Please output exactly the lines below, starting at the line that has "You are a computer-use" and ending at the line that has "Screen dimensions: 536x536", both included; leave out all pictures and include nothing else.
-- -- --
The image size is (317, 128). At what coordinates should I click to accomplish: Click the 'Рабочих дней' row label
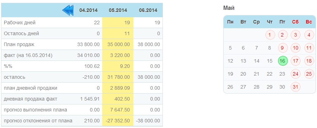tap(20, 23)
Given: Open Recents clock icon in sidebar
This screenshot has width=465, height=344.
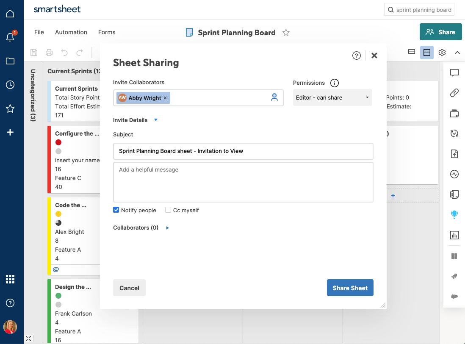Looking at the screenshot, I should pos(10,85).
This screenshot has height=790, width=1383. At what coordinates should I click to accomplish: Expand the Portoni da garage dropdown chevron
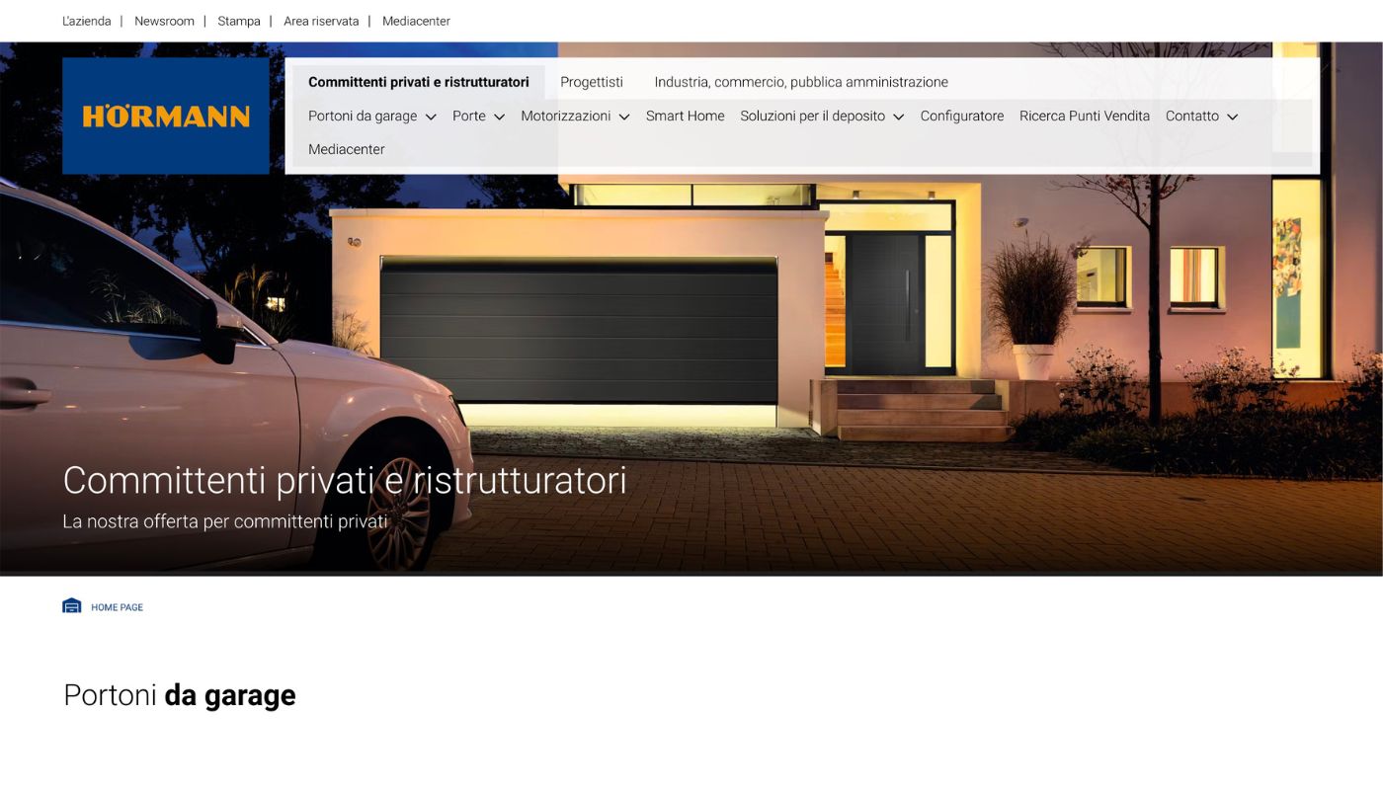click(431, 117)
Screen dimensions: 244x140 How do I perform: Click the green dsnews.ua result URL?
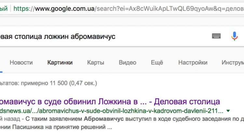point(112,111)
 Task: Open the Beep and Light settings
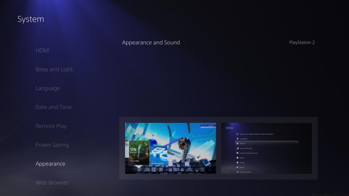tap(54, 69)
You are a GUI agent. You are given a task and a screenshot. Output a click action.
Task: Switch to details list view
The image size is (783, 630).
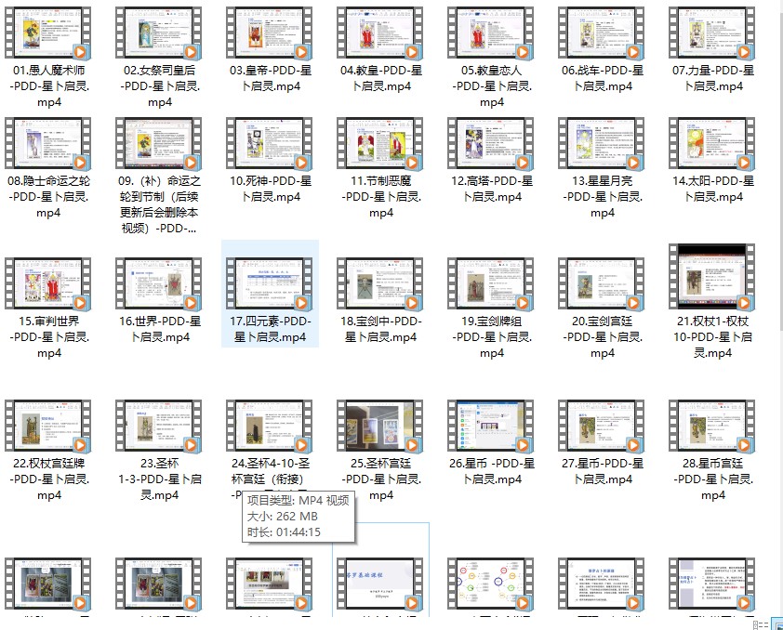760,623
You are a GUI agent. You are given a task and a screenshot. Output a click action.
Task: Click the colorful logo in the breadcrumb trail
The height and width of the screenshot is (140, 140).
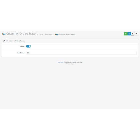click(57, 34)
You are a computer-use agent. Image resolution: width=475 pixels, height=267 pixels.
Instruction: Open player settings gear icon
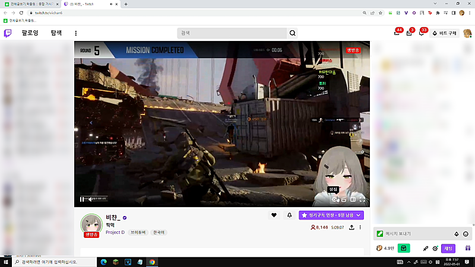(x=334, y=199)
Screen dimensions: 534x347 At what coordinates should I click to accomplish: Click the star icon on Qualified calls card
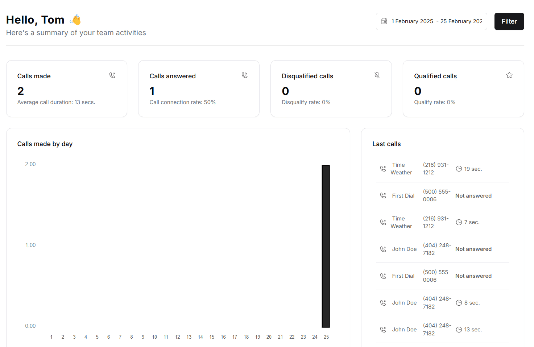[x=509, y=75]
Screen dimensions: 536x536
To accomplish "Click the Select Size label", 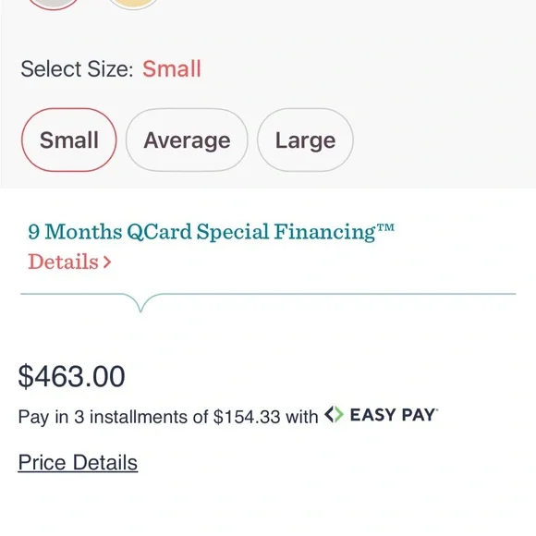I will click(77, 68).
-- -- --
* Solution for this exercise *
You are a computer-use agent. Image resolution: width=475 pixels, height=267 pixels.
Instruction: Open player settings gear icon
(x=334, y=199)
Screen dimensions: 534x347 At what coordinates should I click to accomplish: Click the star icon on Qualified calls card
[x=509, y=75]
Screen dimensions: 536x536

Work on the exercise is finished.